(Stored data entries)
******

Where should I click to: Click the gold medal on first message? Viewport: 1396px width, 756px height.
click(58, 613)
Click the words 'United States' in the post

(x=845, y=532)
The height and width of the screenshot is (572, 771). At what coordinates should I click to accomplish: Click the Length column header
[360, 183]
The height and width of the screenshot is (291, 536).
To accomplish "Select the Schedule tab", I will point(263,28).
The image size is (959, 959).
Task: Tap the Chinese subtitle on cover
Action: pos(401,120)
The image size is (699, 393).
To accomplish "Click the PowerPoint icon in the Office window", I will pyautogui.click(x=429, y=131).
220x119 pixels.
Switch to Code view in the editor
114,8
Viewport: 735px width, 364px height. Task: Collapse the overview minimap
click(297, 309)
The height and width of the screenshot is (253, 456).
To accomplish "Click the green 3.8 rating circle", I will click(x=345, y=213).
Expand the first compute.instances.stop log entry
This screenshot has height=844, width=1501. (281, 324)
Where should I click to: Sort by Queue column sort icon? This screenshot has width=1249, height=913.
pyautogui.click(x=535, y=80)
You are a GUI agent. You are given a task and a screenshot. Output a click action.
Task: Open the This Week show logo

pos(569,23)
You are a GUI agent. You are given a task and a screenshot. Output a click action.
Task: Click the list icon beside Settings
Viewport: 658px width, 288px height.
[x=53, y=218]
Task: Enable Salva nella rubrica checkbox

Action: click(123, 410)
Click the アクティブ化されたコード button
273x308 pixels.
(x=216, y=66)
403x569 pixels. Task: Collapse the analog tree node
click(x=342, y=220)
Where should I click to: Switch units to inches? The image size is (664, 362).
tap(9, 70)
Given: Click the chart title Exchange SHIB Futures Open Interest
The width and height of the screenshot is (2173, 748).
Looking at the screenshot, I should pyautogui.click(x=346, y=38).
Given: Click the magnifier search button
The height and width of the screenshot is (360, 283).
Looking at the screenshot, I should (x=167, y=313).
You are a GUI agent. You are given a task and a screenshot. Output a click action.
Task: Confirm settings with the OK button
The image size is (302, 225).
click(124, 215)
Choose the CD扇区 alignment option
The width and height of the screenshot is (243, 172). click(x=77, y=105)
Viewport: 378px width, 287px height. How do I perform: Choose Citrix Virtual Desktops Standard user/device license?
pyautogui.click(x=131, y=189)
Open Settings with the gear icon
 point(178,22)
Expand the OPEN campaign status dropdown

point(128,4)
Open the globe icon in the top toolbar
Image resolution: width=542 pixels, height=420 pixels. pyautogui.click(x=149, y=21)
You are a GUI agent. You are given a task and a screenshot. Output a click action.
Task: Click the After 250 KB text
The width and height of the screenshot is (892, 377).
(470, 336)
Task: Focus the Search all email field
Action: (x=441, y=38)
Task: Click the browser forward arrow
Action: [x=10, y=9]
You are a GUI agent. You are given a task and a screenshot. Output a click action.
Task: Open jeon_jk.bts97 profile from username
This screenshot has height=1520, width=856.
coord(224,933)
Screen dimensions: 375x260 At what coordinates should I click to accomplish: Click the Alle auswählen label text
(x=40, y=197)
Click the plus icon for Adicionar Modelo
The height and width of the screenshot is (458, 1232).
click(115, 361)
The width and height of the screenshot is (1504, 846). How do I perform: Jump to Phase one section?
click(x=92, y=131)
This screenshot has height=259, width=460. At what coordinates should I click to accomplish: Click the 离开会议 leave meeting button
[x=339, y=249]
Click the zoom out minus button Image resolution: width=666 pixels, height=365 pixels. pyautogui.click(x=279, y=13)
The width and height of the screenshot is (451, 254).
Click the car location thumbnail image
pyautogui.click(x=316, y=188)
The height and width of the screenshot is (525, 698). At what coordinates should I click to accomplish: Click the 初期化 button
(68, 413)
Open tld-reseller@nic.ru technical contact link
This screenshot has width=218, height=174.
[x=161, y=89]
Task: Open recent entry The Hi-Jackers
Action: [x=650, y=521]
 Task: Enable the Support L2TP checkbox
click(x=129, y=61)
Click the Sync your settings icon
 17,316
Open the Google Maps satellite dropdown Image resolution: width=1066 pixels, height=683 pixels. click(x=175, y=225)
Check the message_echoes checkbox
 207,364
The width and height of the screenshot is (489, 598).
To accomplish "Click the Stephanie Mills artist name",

******

## THE PROBLEM
Top to bottom, the records above must be output exactly.

## PROBLEM SOLUTION
Where should I click to: Click the gold medal on first message? Viewport: 1396px width, 756px height.
click(58, 613)
Click the words 'United States' in the post

(x=845, y=532)
The height and width of the screenshot is (572, 771). At what coordinates should I click to accomplish: Click the Length column header
[360, 183]
The height and width of the screenshot is (291, 536).
To accomplish "Select the Schedule tab", I will point(263,28).
The image size is (959, 959).
Task: Tap the Chinese subtitle on cover
Action: pos(401,120)
The image size is (699, 393).
To accomplish "Click the PowerPoint icon in the Office window", I will pyautogui.click(x=429, y=131).
220x119 pixels.
Switch to Code view in the editor
114,8
Viewport: 735px width, 364px height. Task: Collapse the overview minimap
click(297, 309)
The height and width of the screenshot is (253, 456).
To accomplish "Click the green 3.8 rating circle", I will click(x=345, y=213).
Expand the first compute.instances.stop log entry
This screenshot has height=844, width=1501. (281, 324)
Where should I click to: Sort by Queue column sort icon? This screenshot has width=1249, height=913.
pyautogui.click(x=535, y=80)
You are a GUI agent. You are given a task and a screenshot. Output a click action.
Task: Open the This Week show logo

pos(569,23)
You are a GUI agent. You are given a task and a screenshot. Output a click action.
Task: Click the list icon beside Settings
Viewport: 658px width, 288px height.
[x=53, y=218]
Task: Enable Salva nella rubrica checkbox

Action: click(123, 410)
Click the アクティブ化されたコード button
273x308 pixels.
(x=216, y=66)
403x569 pixels. Task: Collapse the analog tree node
click(x=342, y=220)
Where should I click to: Switch units to inches? The image size is (664, 362).
tap(9, 70)
Given: Click the chart title Exchange SHIB Futures Open Interest
The width and height of the screenshot is (2173, 748).
Looking at the screenshot, I should pyautogui.click(x=346, y=38).
Given: Click the magnifier search button
The height and width of the screenshot is (360, 283).
Looking at the screenshot, I should (x=167, y=313).
You are a GUI agent. You are given a task and a screenshot. Output a click action.
Task: Confirm settings with the OK button
The image size is (302, 225).
click(124, 215)
Choose the CD扇区 alignment option
The width and height of the screenshot is (243, 172). click(x=77, y=105)
Viewport: 378px width, 287px height. How do I perform: Choose Citrix Virtual Desktops Standard user/device license?
pyautogui.click(x=131, y=189)
Open Settings with the gear icon
 point(178,22)
Expand the OPEN campaign status dropdown

point(128,4)
Open the globe icon in the top toolbar
Image resolution: width=542 pixels, height=420 pixels. pyautogui.click(x=149, y=21)
You are a GUI agent. You are given a task and a screenshot. Output a click action.
Task: Click the After 250 KB text
The width and height of the screenshot is (892, 377).
(470, 336)
Task: Focus the Search all email field
Action: (x=441, y=38)
Task: Click the browser forward arrow
Action: [x=10, y=9]
You are a GUI agent. You are given a task and a screenshot. Output a click action.
Task: Open jeon_jk.bts97 profile from username
This screenshot has height=1520, width=856.
coord(224,933)
Screen dimensions: 375x260 At what coordinates should I click to accomplish: Click the Alle auswählen label text
(x=40, y=197)
Click the plus icon for Adicionar Modelo
The height and width of the screenshot is (458, 1232).
click(115, 361)
The width and height of the screenshot is (1504, 846). How do I perform: Jump to Phase one section?
click(x=92, y=131)
This screenshot has height=259, width=460. At what coordinates should I click to accomplish: Click the 离开会议 leave meeting button
[x=339, y=249]
Click the zoom out minus button Image resolution: width=666 pixels, height=365 pixels. pyautogui.click(x=279, y=13)
The width and height of the screenshot is (451, 254).
Click the car location thumbnail image
pyautogui.click(x=316, y=188)
The height and width of the screenshot is (525, 698). At what coordinates should I click to accomplish: Click the 初期化 button
(68, 413)
Open tld-reseller@nic.ru technical contact link
This screenshot has width=218, height=174.
[x=161, y=89]
Task: Open recent entry The Hi-Jackers
Action: [x=650, y=521]
 Task: Enable the Support L2TP checkbox
click(x=129, y=61)
Click the Sync your settings icon
 17,316
Open the Google Maps satellite dropdown Image resolution: width=1066 pixels, height=683 pixels. click(x=175, y=225)
Check the message_echoes checkbox
 207,364
The width and height of the screenshot is (489, 598).
To accomplish "Click the Stephanie Mills artist name",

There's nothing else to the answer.